Yeni
gelin sunumu, benim kanaatimce gösteriş budalası haline dönüşmüş kızlarımızın, ataerkil düzenin kurduğu tuzağa
düşmüş yeni gelin kıroluğu.
Üretkenliği 4 duvar arasına sıkışmış bu kadınlara acımamak elde değil.
Televizyon
programlarıyla başlayan bu durum
öyle popüler bir hal aldı ki tüketim çılgınlığının
yanı sıra aldıkları yorumlar ve beğenilerde işin bokunu çıkarmalarına neden oldu.
Bu
kadınların başka işleri yok, başka dertleri yok, bir hayat gayeleri yok.

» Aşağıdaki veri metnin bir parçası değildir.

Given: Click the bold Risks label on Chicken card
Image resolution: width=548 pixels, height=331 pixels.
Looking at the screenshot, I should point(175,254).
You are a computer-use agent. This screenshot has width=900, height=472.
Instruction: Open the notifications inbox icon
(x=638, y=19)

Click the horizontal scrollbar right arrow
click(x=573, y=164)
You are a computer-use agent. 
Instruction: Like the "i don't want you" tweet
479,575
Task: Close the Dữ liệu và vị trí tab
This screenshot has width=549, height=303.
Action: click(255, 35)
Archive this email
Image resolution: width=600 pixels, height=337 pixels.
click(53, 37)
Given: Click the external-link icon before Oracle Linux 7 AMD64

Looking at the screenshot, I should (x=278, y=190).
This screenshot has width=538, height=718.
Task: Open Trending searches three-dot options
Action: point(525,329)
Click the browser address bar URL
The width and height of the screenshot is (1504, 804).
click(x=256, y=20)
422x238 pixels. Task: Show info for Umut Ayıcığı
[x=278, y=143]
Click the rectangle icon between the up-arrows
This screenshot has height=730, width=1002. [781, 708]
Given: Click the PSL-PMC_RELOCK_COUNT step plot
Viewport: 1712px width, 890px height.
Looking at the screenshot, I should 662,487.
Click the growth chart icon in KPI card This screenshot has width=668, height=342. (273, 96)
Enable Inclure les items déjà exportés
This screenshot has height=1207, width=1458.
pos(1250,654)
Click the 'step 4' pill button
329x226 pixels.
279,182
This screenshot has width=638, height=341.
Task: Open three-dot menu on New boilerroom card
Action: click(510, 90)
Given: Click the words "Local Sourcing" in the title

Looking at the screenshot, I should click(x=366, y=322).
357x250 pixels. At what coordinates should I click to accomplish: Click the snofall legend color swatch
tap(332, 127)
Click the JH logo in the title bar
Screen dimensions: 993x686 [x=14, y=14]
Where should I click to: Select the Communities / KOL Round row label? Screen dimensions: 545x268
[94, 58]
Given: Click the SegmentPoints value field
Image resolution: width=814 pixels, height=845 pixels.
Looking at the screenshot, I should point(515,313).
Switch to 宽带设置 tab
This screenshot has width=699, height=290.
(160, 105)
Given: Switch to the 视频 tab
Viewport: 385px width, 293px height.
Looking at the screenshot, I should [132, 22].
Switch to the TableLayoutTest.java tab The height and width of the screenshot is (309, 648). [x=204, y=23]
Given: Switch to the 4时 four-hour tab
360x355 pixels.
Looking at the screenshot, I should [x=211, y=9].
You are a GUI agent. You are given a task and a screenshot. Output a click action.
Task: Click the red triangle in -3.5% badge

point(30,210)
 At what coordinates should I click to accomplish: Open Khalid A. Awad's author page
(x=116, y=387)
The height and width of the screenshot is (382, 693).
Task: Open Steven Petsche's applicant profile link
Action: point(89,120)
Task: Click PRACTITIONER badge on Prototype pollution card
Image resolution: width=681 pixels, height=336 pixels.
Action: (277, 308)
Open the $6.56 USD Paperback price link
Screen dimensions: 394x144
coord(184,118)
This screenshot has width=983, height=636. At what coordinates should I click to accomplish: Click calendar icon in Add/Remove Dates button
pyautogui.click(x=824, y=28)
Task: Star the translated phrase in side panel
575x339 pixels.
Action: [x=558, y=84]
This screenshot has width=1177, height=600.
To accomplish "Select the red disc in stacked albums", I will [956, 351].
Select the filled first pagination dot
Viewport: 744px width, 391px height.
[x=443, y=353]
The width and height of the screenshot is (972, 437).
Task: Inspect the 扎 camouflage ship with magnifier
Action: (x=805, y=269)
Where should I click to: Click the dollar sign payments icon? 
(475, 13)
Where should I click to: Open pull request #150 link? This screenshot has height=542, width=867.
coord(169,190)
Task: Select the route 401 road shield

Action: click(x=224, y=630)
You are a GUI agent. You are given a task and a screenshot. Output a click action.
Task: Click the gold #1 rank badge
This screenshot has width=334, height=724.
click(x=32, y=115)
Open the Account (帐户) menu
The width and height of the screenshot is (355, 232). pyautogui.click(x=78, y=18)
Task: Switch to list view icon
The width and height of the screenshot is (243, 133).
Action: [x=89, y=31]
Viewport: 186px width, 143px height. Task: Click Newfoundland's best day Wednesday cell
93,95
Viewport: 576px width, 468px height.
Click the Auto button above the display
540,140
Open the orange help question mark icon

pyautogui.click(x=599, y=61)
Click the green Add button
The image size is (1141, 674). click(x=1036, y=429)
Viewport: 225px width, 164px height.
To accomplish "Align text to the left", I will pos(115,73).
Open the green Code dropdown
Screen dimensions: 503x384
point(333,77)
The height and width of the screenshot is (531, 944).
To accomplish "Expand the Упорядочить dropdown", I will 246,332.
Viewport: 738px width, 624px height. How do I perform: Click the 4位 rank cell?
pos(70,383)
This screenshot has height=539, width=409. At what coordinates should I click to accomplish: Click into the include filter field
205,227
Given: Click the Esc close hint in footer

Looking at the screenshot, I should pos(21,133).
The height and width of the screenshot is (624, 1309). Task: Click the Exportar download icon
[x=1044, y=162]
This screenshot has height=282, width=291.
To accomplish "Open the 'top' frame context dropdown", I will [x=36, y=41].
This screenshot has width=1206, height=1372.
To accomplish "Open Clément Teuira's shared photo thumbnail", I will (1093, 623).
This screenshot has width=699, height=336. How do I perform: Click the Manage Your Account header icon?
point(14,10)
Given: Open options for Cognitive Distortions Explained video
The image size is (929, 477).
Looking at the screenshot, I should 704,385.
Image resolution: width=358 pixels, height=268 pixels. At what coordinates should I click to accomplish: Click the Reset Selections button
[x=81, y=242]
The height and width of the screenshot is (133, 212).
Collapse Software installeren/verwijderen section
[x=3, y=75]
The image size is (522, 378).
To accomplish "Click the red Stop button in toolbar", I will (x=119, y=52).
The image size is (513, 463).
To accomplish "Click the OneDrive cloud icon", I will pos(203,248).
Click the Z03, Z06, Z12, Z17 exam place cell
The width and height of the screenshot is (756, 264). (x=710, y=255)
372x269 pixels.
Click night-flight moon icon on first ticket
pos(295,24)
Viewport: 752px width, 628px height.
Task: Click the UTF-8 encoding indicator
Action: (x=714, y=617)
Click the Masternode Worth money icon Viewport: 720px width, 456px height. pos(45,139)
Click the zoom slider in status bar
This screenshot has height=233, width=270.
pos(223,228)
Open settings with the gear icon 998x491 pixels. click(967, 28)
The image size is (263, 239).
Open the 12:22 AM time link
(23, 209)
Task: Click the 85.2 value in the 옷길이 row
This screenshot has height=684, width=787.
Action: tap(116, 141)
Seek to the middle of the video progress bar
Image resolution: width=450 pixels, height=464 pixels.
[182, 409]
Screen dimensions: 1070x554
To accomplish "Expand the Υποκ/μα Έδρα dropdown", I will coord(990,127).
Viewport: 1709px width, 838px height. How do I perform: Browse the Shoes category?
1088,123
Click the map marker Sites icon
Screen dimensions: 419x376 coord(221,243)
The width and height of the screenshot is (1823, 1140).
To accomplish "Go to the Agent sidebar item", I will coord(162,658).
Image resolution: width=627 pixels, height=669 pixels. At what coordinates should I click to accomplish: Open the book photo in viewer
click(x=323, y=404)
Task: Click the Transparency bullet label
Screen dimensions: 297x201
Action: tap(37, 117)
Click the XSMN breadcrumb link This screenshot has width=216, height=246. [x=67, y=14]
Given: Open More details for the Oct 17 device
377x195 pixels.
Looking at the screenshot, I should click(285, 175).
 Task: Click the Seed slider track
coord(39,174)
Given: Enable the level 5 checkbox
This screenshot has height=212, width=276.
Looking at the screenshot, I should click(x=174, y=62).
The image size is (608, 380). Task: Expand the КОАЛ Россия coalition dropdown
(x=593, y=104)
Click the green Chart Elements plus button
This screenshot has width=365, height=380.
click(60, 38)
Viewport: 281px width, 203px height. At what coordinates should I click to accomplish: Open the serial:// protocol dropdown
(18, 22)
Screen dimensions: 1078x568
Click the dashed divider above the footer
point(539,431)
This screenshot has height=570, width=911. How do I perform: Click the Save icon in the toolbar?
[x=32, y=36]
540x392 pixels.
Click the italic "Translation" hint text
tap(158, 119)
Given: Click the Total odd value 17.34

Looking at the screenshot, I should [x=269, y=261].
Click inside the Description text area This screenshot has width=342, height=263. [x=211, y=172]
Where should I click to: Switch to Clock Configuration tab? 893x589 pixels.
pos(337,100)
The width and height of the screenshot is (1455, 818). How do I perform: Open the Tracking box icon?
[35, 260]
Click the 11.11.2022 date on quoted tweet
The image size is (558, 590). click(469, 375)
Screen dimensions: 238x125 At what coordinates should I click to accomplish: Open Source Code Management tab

Sırf
evlenmiş olmak için evlenen, abaza kadınlar bir koca bulmuş olmanın mutluluğunu yaşıyor. Çin malı eşyalarla, çocukken sahip olamadığı Barbie evi hayalini evliliğine
taşıyor. İşlevsizliğin deliliğe
vurmuş hali…
Küçük
sandalyelere bisküvi oturtarak, fincanlara
kurdele bağlayarak, tuvaletlerinin
yerlerini mumlarla süsleyerek
kocişkosu Murtaza’nın eve gelmesini
bekliyorlar. Hazırlanan kahvaltılardan,
yapılan yemeklerden ve ara öğün atıştırmalıklarından süslemeleri
kaldırırsan 10 yaşında çocuğun bile
yapabileceği şeyler…
Dolaptan
iki tabak çıkarıp masaya koymayı, iki zeytin, bir kalıp peynir, 3-4 dilim salam
doğramayı sofra kurmak zannediyorlar. “Aşkla hazırlanan kahvaltı” diye not düşüyor paylaşımının altına. Hem de
aşk’la! Sofraya bakılırsa o kadar da
aşık değilsin yavrucuğum. Beceriksizlikten mi yoksa boşluktan mı bilemiyorum, kahvaltı
sofrasına konması gereken şeyleri koyduğu için mucize
yarattım zannediyor.
Bu
durum o kadar ileri gitti ki yatak odalarına kadar uzadı. E hani mahremdi, hani en yakınımız dahi olsa
bir insanın evine misafirliğe gittiğimizde bile yatak odasına girilmezdi. Sen yatak odanın videosunu çekip hem de öyle düz
bir video değil, tüm hazırlıklarını
yapıp, süsleyip-püsleyip, kocanı da kırlent gibi bir kenara oturtup
çekiyorsun bu videoyu…
İşin
garip yanı, bu kadınlara
baktığımızda hep aynı tarz hep aynı görünüş hep aynı kafada olduklarını görmekteyiz. Dindar gibi görünüp toplumca kabullenilmiş din kültüründen oldukça uzak, gösteriş ve koca meraklısı,
kompleksi, hiçbir işi gücü olmayan, boş kadınlar… Güya tesettürlü ama dar ve cafcaflı
kıyafetler, abartılı makyajlar ve
abartılı aksesuarlar, kolda sıralı altınlar… Hani dinde gösteriş olmazdı?
Hani
tesettürün amacı dikkat çekmemek, vücut hatlarını saklamaktı?
Benim
bu tesettür olayına bakış açımı iyi-kötü blogumu okuyanlar bilirler. Bizim dinimizde kadını kapamak, çarşaflar içine sarmak diye bir şey yok. Tesettür denilen şey ataerkil düzenin uydurduğu, kimse
kitabı okumayıp kulaktan doğma din kuralları ile yaşadığı için günümüze
kadar gelmiş koca bir saçmalık.
Kadını kapat, erkeğin gözü kaymasın… O kendi gözüne hakim olsun şerefsiz.
Bak
yine attı tepemin tası… Biz nelerle mücadele
ederken hala şu kadınların şu saçmalıkları
yapması sinirlerimi bozuyor.
Kadın-erkek eşitliğini sağlamaya
çalışan, kadınların bu toplumda var
olduğunu yıl olmuş 2019 hala kabullendirmek için mücadele veren, işlenen onca kadın cinayetine, tacize, tecavüze bi’dur demek için, bunların olmasını
engellemek için çırpınan kadınlardan
da mı utanmıyorlar? Yazık…
Artık
arkadaşlarla güzel vakit geçirmek,
iki lafın belini kırmak için kahve
içmek yok. Artık sunum yapabilmek için var o kahve...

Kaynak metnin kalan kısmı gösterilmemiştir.